* THE TASK
Pictures aside, restate the records below exactly as written.

* MATERIAL SUPPLIED
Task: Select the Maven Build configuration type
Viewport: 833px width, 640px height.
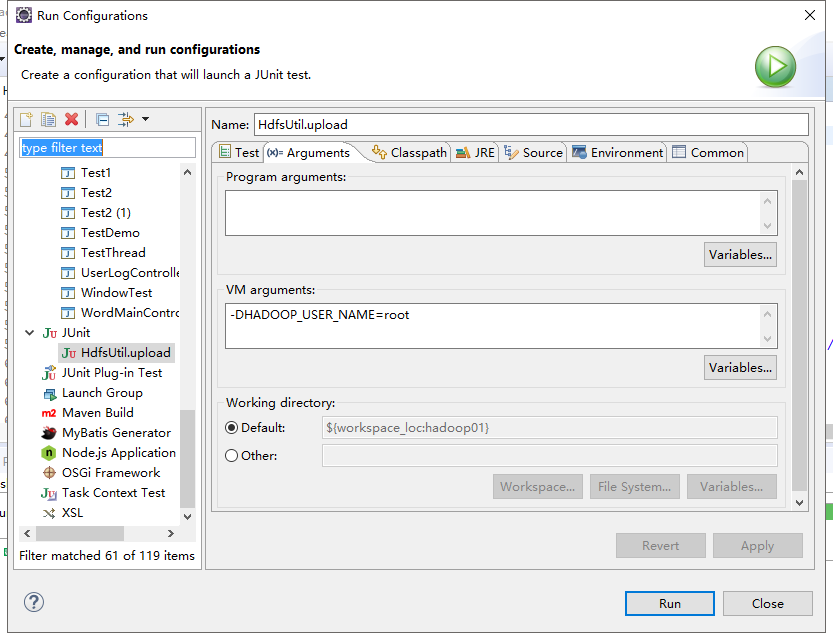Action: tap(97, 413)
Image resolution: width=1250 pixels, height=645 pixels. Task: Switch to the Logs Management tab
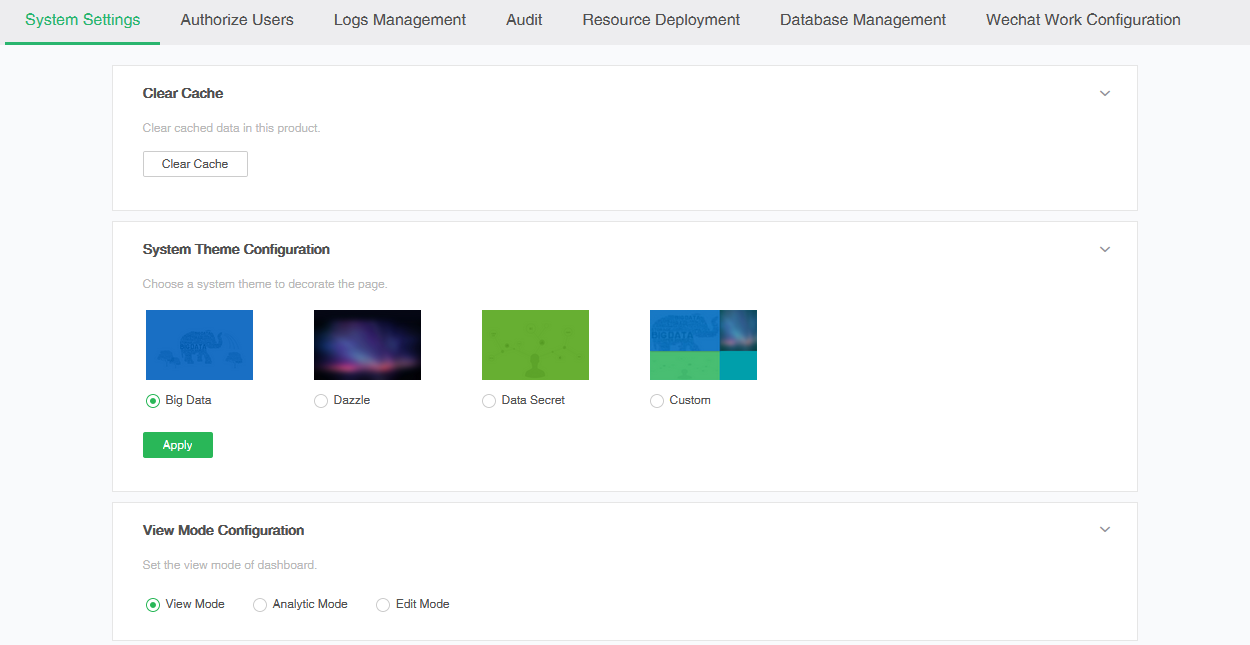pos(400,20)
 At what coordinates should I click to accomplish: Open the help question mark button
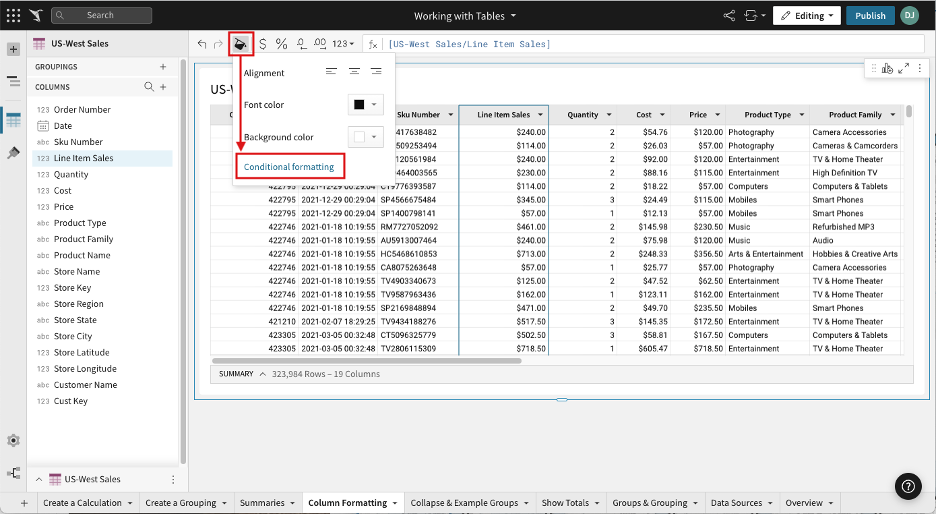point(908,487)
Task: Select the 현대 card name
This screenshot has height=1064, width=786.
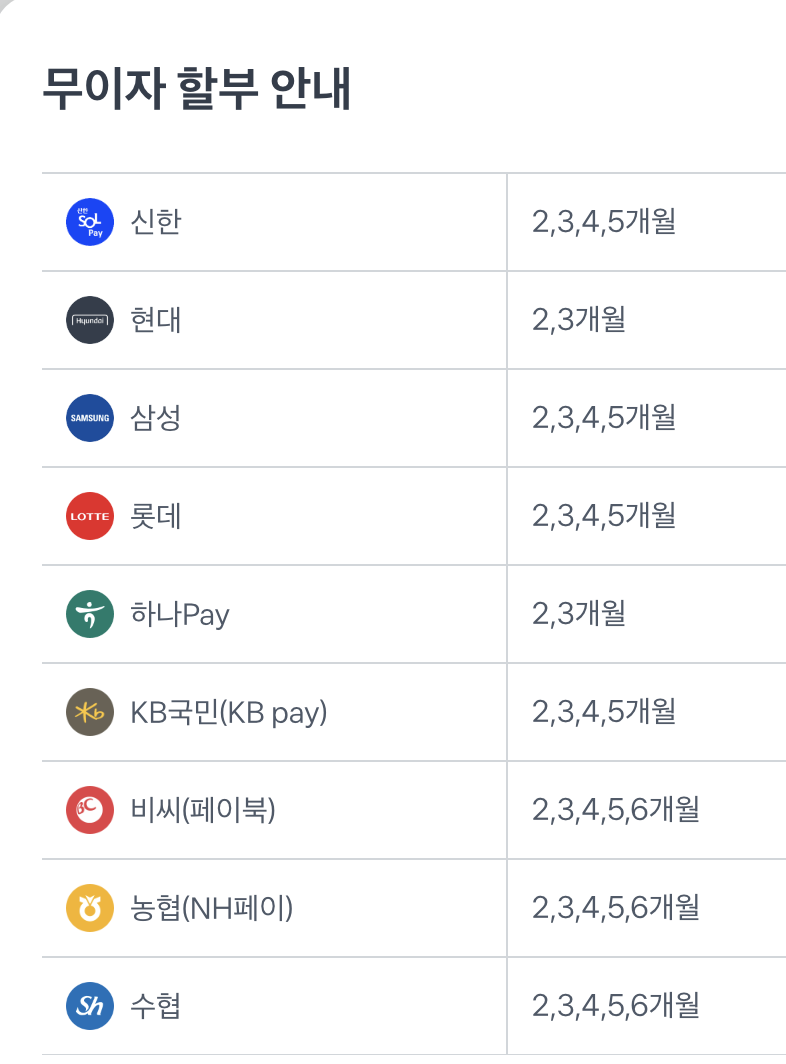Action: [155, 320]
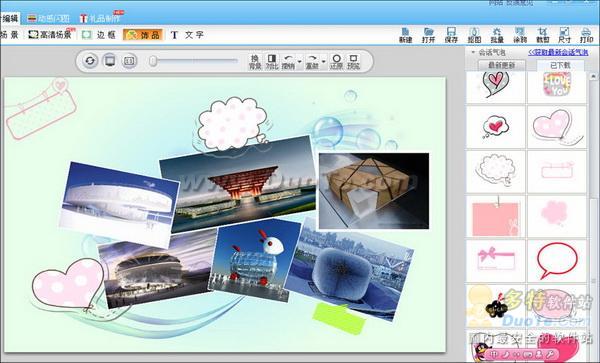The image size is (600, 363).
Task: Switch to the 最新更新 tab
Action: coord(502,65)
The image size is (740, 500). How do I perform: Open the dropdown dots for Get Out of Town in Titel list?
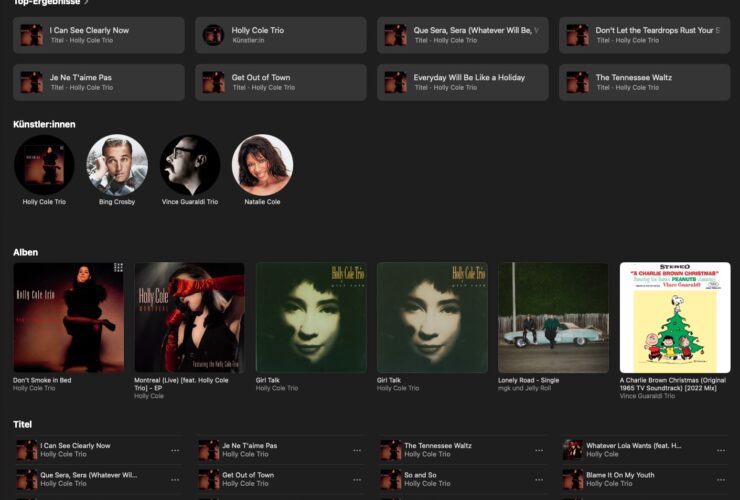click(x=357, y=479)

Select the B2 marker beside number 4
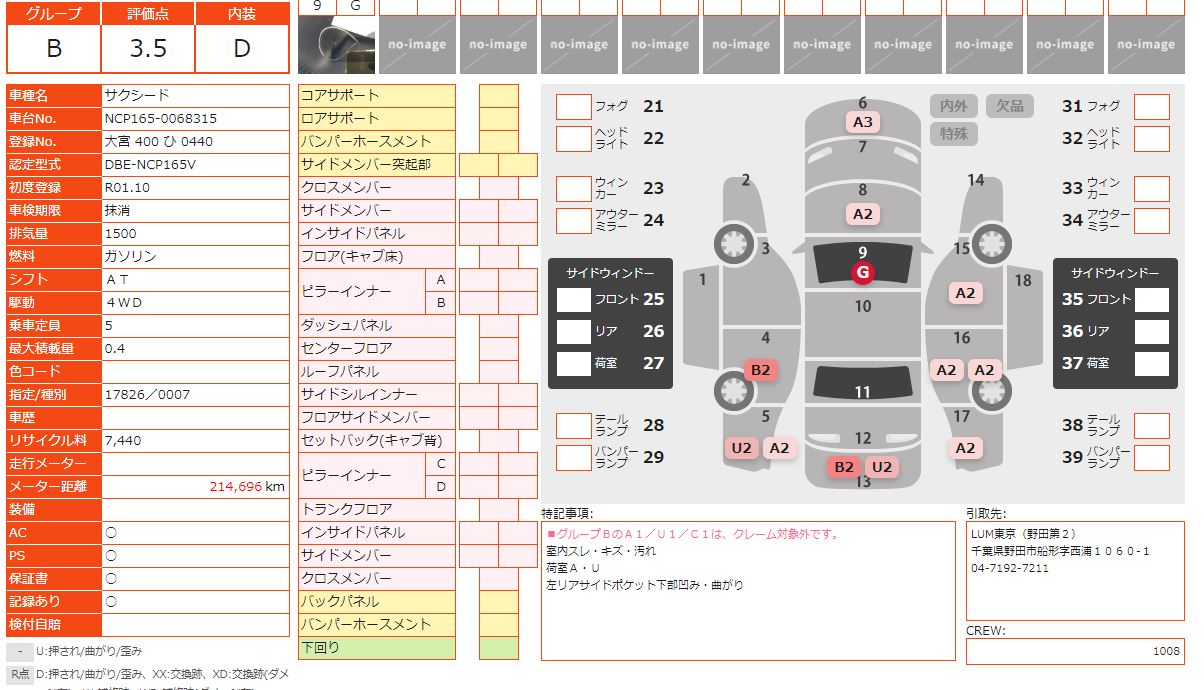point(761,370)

* RESULT OF THE EXERCISE
Task: Select the Maven Build configuration type
Viewport: 833px width, 640px height.
Action: tap(97, 413)
Image resolution: width=1250 pixels, height=645 pixels. Task: Switch to the Logs Management tab
pos(400,20)
 At what coordinates should I click to accomplish: Open the help question mark button
point(908,487)
Task: Select the 현대 card name
This screenshot has height=1064, width=786.
Action: [155, 320]
The image size is (600, 363).
Task: Switch to the 最新更新 tab
Action: coord(502,65)
The image size is (740, 500). How do I perform: Open the dropdown dots for Get Out of Town in Titel list?
click(x=357, y=479)

Select the B2 marker beside number 4
point(761,370)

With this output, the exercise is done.